After the incident, several corrections officers had said management had been told about the possibility of the attack happening. It angered corrections officers when management allowed the service to happen, despite the risk.

“They knew it was going to happen, but did nothing to prevent it,” the officer said. “They didn’t cancel the service, didn’t call in extra staff. And because of that, they put the safety of the staff and inmates at jeopardy.”

The officers expected the justice department to come down hard on management for jeopardizing lives with their poor decision-making.

Instead, the officer said, they decided discipline wasn’t necessary. In a recent meeting with government officials, union members and management, he said, all were told there would be no accountability.

“They said they would treat it as a learning experience,” the officer said. “That’s absolutely ridiculous. It’s unfair.”

The officer said the staff was upset because they say corrections officers are reprimanded for far less serious things.

“Staff are disciplined for swearing at inmates, for not wearing our hat or tie, not doing our counts or visual checks,” the officer said.

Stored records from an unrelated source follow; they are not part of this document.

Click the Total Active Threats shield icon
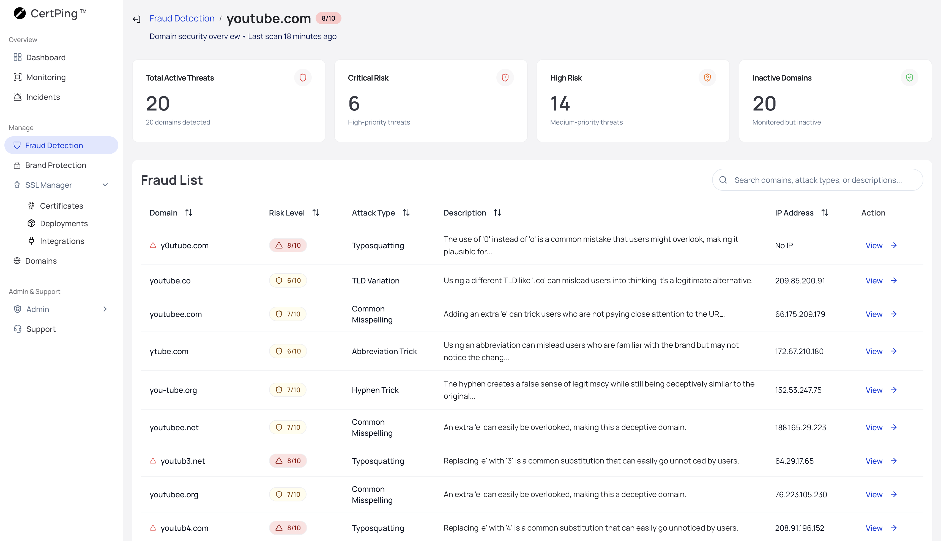 tap(303, 78)
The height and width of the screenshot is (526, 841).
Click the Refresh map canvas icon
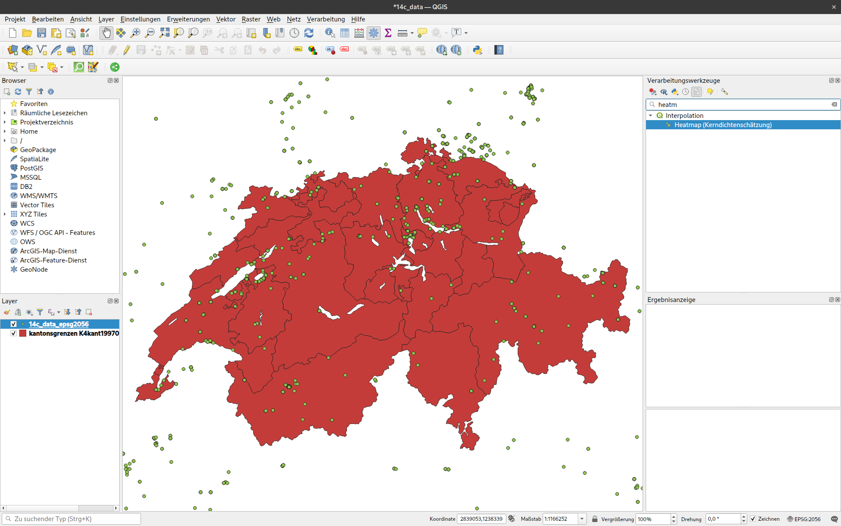309,33
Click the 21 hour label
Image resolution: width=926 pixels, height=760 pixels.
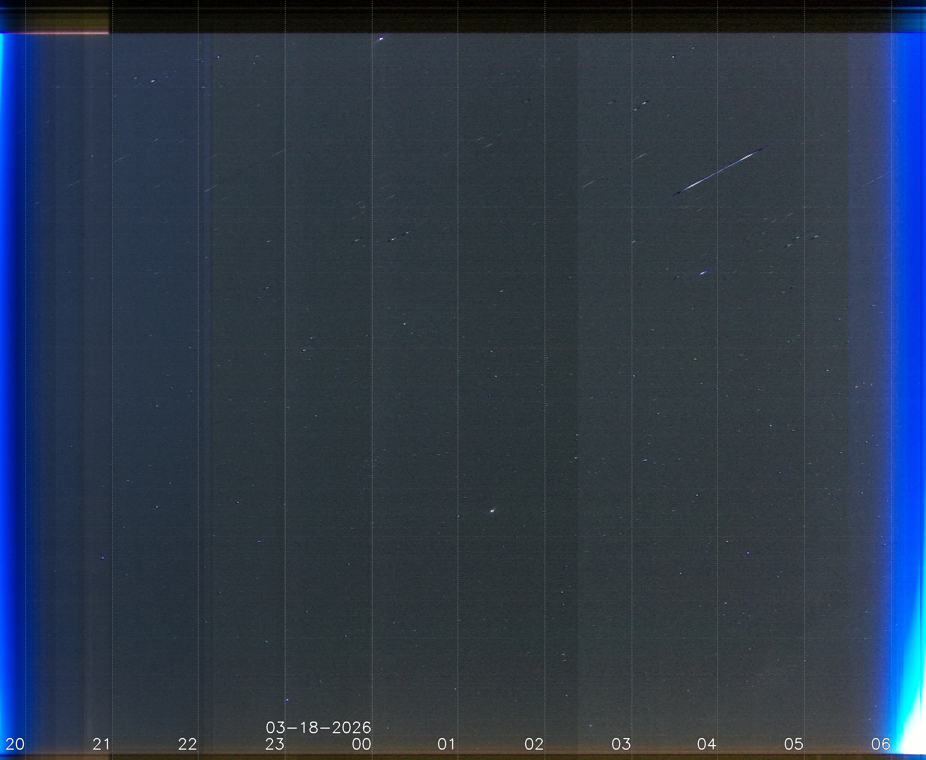coord(101,744)
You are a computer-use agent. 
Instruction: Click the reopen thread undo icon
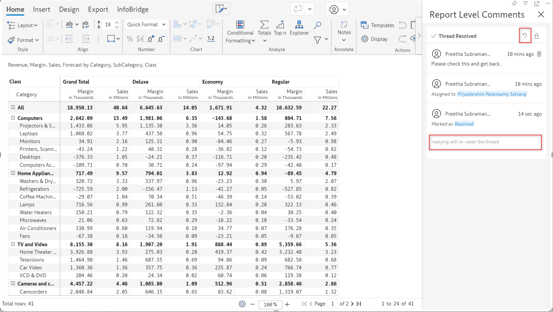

“Nothing of this nature holds a candle to what happened in the chapel.

“Bottom line is we had inmates and staff who could have been killed and no one is held accountable? That’s just not right.”

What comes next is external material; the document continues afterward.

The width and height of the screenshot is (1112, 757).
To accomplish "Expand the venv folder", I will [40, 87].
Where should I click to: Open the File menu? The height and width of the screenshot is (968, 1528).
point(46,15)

The officer said government treats staff and management differently.

“We really feel there’s a two-tier discipline code — one for us and one for management,” the officer said. “Discipline only exists for us.”

The officer said he was encouraged to see the government make recent positive changes for staff, such as allowing them to carry OC spray.

But the officer said morale is still low among staff because of the unfair treatment.

“We honestly thought at the end of this tunnel,” the officer said. “But after this decision on the chapel incident, we wonder if (government) cares about us at all.

“This has stung us big time.”

When The Telegram contacted the justice department for reaction, spokesman Luke Joyce said the internal review into the incident has not even yet been completed.

“Regardless, we don’t typically comment on matters related to employee  discipline,” Joyce said in an email.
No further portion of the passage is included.